Guns don’t kill people. People kill people. Or so says the dedicated gun nut.

The gun nut’s argument can be taken to mean that in a world without guns, people will use other weapons to kill each other instead: knives or molotov cocktails perhaps. Indeed, this fact is rather obvious. It doesn’t take a brain surgeon to understand that people can kill each other with all sorts of different weapons, and this was certainly always the case before the invention of guns. Perhaps the gun nut’s argument can be further construed to mean that guns are not, in and of themselves, bad objects. A gun, in and of itself, is a morally underdetermined proposition. A gun without an evil villain clutching it is no threat to anyone. Guns do not lunge out of holsters and carry out assassinations on their own.

Of course, to most people (especially on the liberal left), this argument is seen for what it is: silly rhetoric. Of course guns don’t kill people without their trigger being pulled by a person, but the fact remains that a gun is a relatively efficient means of killing another person, or many other people, in a very short period of time, without having to undertake any extensive premeditation or training. It is simply easier to commit a murder with a gun than with a knife or a molotov cocktail. Similarly, it is easier to destroy a city with an atom bomb than with a gun. That’s why the production of atom bombs is regulated internationally, however poorly.

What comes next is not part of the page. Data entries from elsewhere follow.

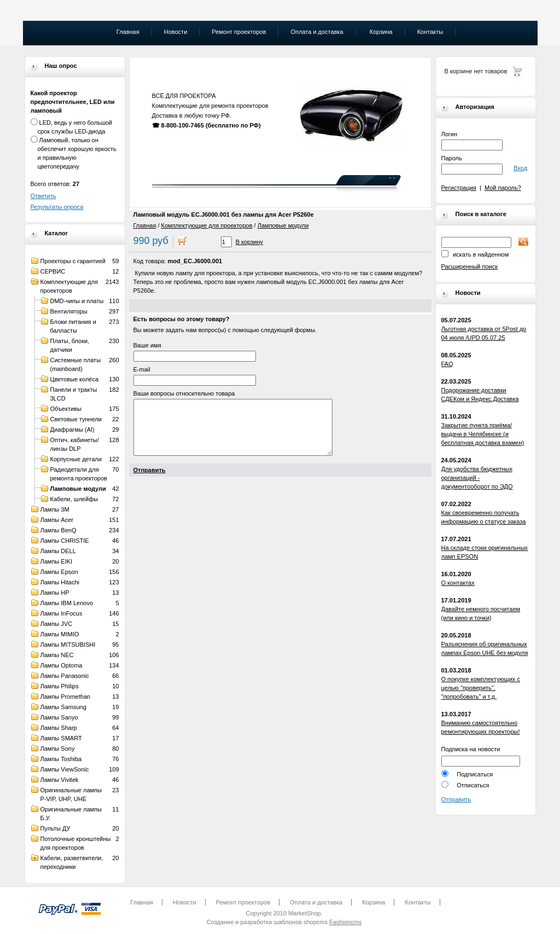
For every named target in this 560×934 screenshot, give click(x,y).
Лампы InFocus (61, 613)
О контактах (458, 583)
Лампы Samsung (63, 707)
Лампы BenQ (59, 530)
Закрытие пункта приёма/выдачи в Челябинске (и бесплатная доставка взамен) (483, 434)
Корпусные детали (76, 459)
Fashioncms (345, 922)
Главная (145, 225)
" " (392, 179)
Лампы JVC (56, 624)
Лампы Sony (57, 749)
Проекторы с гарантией (73, 261)
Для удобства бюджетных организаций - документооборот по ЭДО (477, 478)
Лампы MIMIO (60, 634)
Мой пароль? (503, 188)
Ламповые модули (78, 489)
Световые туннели (76, 419)
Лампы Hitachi (60, 582)
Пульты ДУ (55, 828)
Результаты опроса (57, 207)
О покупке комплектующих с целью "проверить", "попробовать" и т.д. (481, 688)
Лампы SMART (61, 738)
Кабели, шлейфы (74, 499)
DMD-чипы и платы (77, 301)
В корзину (249, 242)
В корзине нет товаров (476, 71)
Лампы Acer (57, 520)
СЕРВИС (53, 271)
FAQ (447, 364)
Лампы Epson (59, 572)
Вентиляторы (69, 311)
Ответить (43, 196)
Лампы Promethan (66, 697)
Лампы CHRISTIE (65, 541)
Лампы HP (55, 593)
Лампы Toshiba (61, 759)
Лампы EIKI (56, 561)
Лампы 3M (55, 509)
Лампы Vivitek (60, 780)
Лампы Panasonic (65, 676)
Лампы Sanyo (59, 717)
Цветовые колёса (74, 379)
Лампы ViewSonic (65, 769)
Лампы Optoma (61, 665)
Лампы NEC (57, 655)
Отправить (456, 799)
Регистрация (459, 188)
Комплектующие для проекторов (207, 225)
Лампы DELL (58, 551)
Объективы (66, 409)
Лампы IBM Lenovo (67, 603)
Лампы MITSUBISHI (68, 645)
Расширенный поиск (470, 266)
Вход (520, 168)
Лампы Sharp (59, 728)
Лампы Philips (60, 686)
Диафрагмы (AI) (72, 430)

It is easy to commit mass murder with an atom bomb. On the same note, since it is easy to commit mass murder with guns, we regulate them as well.

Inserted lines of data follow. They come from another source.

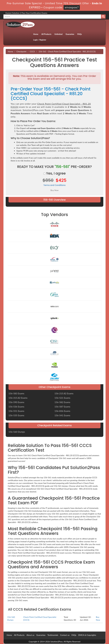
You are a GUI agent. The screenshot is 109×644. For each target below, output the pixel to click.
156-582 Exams (62, 402)
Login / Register (40, 40)
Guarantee (70, 34)
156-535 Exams (16, 415)
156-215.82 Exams (64, 393)
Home (36, 34)
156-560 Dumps (17, 432)
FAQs (79, 34)
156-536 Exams (16, 406)
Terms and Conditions (54, 185)
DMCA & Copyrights (87, 635)
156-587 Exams (62, 406)
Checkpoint (21, 52)
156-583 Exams (16, 393)
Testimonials (53, 635)
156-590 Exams (16, 402)
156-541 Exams (62, 415)
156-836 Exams (62, 411)
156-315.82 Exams (18, 398)
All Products (46, 34)
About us (30, 635)
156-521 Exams (62, 398)
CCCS (32, 52)
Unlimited (59, 34)
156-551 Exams (16, 411)
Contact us (65, 635)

However, the liberal left often uses the very same argument as the gun nut when talking about people’s religious beliefs, especially in the case of Islam. They naively produce arguments that run: “Islam doesn’t kill people. People kill people” or, perhaps: “Islam is not a violent religion, but some Muslim people are violent”. But then, as we have seen in the case of the gun nut, the question is not whether the Qur’an or the Hadiths, as books made out of paper, are going to jump up out of the library and go on violent rampages. Everybody concedes that books do not go on violent rampages. Obviously, the question is whether believing in the Qur’an and Hadiths makes it easier to commit violence.

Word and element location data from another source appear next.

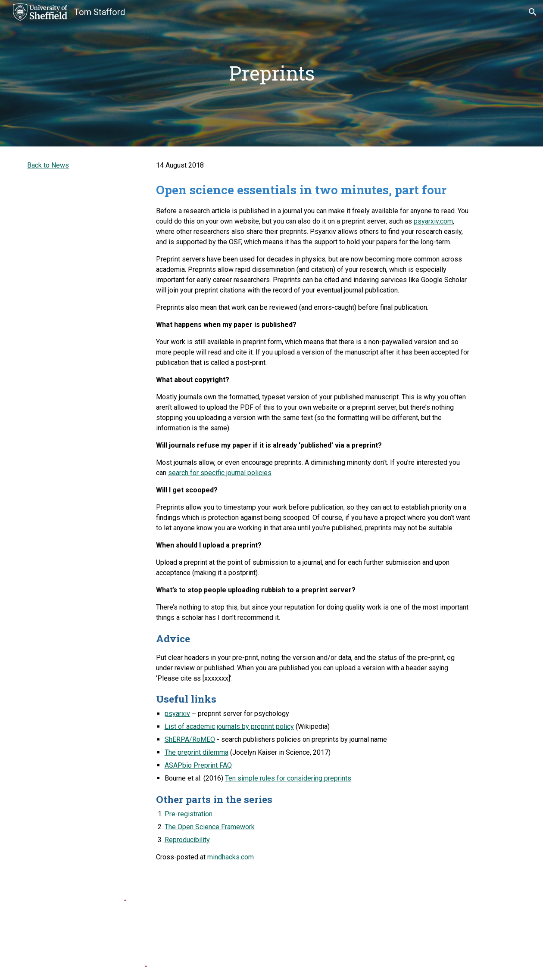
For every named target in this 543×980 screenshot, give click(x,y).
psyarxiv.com (433, 221)
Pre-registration (188, 814)
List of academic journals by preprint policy (229, 726)
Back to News (48, 165)
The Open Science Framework (209, 827)
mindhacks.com (231, 857)
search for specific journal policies (220, 473)
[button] (533, 12)
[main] (272, 73)
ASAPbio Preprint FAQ (198, 765)
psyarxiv (177, 713)
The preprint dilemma (197, 752)
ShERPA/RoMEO (190, 739)
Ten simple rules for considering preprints (288, 778)
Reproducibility (187, 840)
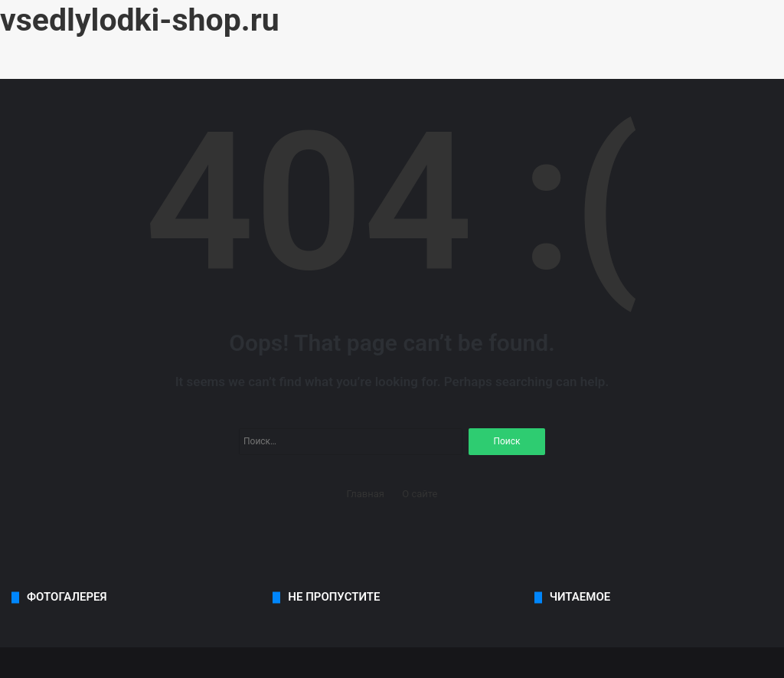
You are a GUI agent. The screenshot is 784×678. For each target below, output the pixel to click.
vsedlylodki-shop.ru (139, 20)
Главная (365, 493)
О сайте (420, 493)
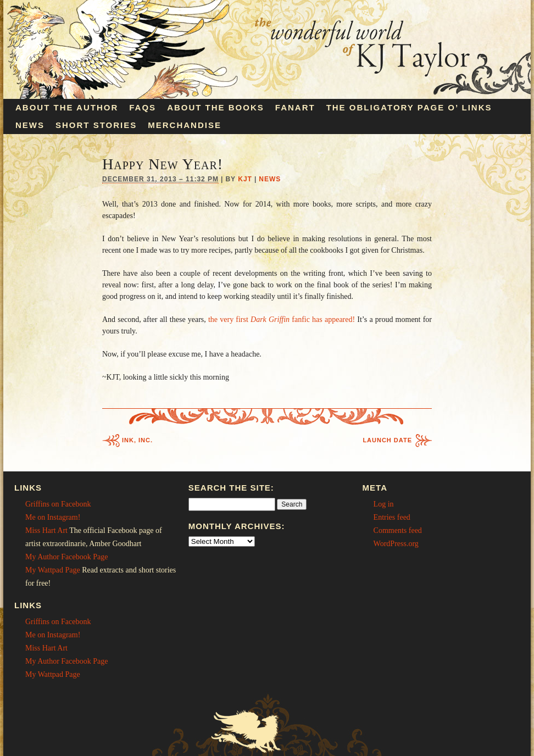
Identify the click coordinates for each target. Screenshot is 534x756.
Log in (383, 504)
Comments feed (398, 530)
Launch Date (387, 440)
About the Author (66, 107)
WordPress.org (396, 543)
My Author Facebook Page (66, 557)
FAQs (142, 107)
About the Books (215, 107)
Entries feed (392, 517)
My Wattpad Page (53, 570)
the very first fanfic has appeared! (281, 319)
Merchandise (185, 125)
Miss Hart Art (46, 530)
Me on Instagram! (53, 517)
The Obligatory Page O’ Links (409, 107)
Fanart (295, 107)
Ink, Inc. (137, 440)
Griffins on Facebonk (58, 504)
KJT (245, 179)
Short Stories (96, 125)
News (30, 125)
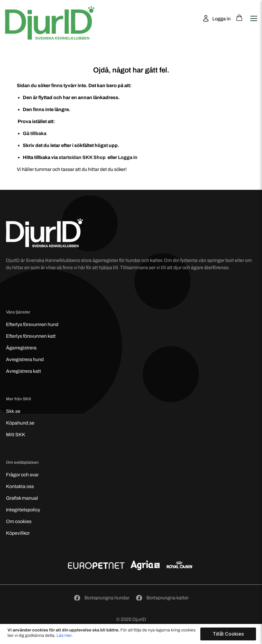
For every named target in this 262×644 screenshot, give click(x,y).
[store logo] (54, 18)
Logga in (221, 19)
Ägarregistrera (21, 348)
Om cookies (19, 521)
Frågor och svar (22, 475)
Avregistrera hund (25, 359)
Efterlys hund (32, 324)
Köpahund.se (20, 423)
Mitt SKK (16, 434)
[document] (132, 634)
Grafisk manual (22, 498)
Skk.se (13, 411)
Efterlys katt (31, 336)
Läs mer (64, 635)
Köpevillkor (18, 533)
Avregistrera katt (23, 371)
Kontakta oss (20, 486)
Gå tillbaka (34, 133)
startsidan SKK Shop (83, 157)
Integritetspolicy (23, 510)
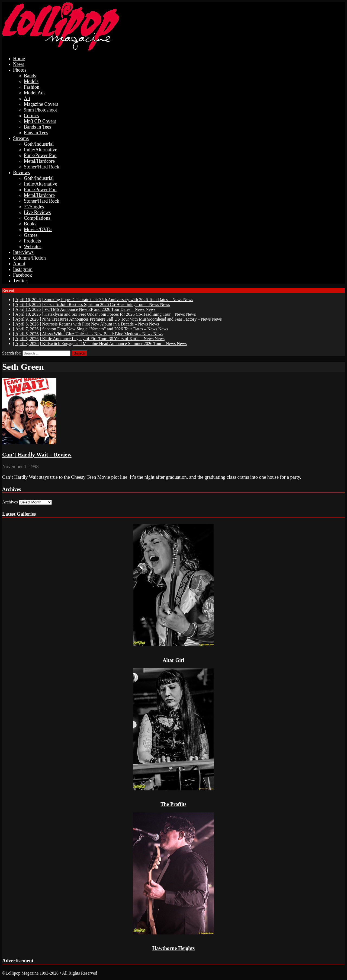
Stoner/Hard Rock (41, 167)
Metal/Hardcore (39, 161)
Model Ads (35, 93)
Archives (10, 502)
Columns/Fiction (29, 258)
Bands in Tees (37, 127)
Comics (31, 116)
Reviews (21, 172)
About (19, 264)
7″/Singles (34, 207)
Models (31, 81)
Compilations (37, 218)
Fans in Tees (36, 133)
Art (27, 99)
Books (30, 224)
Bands (30, 76)
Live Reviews (37, 212)
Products (32, 241)
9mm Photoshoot (41, 110)
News (18, 64)
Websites (33, 247)
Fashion (32, 87)
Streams (21, 138)
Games (30, 235)
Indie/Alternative (41, 150)
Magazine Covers (41, 104)
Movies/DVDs (38, 229)
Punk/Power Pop (40, 155)
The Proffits (173, 804)
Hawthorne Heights (173, 948)
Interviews (23, 252)
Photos (19, 70)
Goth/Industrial (39, 144)
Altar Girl (173, 660)
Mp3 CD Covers (40, 121)
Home (19, 59)
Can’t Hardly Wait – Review (37, 455)
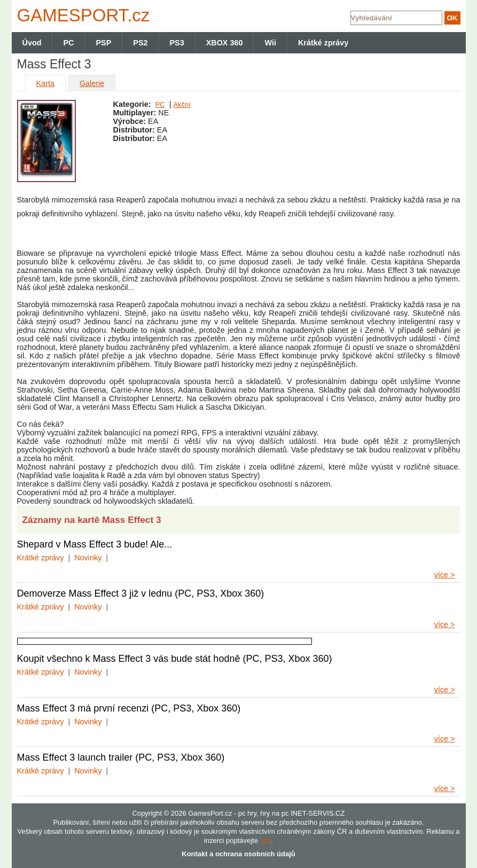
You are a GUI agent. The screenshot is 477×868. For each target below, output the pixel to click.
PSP (103, 43)
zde (265, 840)
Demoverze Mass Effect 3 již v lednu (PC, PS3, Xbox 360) (140, 593)
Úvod (32, 43)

To answer this question, we must be willing to accept that some beliefs make it easier for people to commit violence than others. I see this as an unproblematic assumption. Surely, it is easy to commit violence if you believe that God wants you to kill infidels. On the other hand, it is hard to commit violence if you believe that God wants you to love everyone equally.

Of course, a book will not jump off the shelf and kill a librarian, but books, just like guns, can make it easier for people to do bad things.